Au niveau des décisions politiques, le volume des dépenses consacrées à la science et, à l'intérieur de cette enveloppe, la répartition des crédits entre les diverses branches de la recherche sont l'objet de discussions et d'arbitrages parfois difficiles.

En France, les restrictions budgétaires des années 1967 à 1970 ont abouti à un sérieux retard sur les prévisions du Ve Plan.

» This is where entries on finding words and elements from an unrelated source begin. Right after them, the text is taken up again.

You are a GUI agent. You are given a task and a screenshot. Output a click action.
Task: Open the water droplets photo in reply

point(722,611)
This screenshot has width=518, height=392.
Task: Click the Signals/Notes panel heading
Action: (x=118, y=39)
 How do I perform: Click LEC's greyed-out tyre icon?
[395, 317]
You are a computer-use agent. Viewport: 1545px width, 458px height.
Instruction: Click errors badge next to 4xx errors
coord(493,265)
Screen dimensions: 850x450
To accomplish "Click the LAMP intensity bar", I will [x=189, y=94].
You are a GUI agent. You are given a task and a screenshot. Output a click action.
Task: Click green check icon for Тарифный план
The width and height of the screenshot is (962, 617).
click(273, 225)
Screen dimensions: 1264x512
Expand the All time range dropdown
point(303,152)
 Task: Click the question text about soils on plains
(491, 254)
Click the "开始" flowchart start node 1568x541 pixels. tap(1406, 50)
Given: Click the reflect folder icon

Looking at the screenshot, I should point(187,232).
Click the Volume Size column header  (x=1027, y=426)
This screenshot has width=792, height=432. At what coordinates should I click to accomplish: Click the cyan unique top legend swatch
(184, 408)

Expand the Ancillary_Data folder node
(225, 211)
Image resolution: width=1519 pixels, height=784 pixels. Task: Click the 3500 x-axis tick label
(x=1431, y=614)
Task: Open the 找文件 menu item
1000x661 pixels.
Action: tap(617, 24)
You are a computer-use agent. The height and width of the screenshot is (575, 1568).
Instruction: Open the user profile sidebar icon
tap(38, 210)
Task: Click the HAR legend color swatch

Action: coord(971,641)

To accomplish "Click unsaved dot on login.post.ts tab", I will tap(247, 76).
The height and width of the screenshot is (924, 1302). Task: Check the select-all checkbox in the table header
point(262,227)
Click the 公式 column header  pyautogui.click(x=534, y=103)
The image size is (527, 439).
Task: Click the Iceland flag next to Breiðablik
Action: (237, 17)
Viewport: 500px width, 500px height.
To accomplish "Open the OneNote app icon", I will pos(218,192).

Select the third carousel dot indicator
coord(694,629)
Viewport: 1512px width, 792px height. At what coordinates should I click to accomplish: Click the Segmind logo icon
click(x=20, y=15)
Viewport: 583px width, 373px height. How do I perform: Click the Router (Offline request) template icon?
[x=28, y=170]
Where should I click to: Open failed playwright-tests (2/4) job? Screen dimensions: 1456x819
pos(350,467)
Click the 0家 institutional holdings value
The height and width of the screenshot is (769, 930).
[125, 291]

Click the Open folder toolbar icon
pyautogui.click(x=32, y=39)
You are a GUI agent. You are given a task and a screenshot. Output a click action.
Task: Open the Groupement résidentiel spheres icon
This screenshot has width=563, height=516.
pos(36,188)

Alors que les dépenses de recherche et de développement devaient atteindre 2,5 % du produit national brut, elles n'ont représenté, en 1970, que 1,84 %, et ce pourcentage sera probablement encore plus bas pour 1971.

En francs constants (c'est-à-dire compte tenu de l'érosion du pouvoir d'achat de la monnaie), les autorisations de programmes de recherche pour 1970 ont été inférieures de 200 millions de francs à celles de 1966 et de 900 millions de francs à celles de 1968 ; cette tendance se prolonge en 1971.

Un luxe inutile

Le Comité consultatif de la recherche scientifique et la Délégation générale à la recherche scientifique et technique ont fait connaître (fin mars) les objectifs à inscrire dans le VIe Plan, conçu essentiellement comme un rattrapage d'opérations prévues au plan précédent et différées faute de crédits.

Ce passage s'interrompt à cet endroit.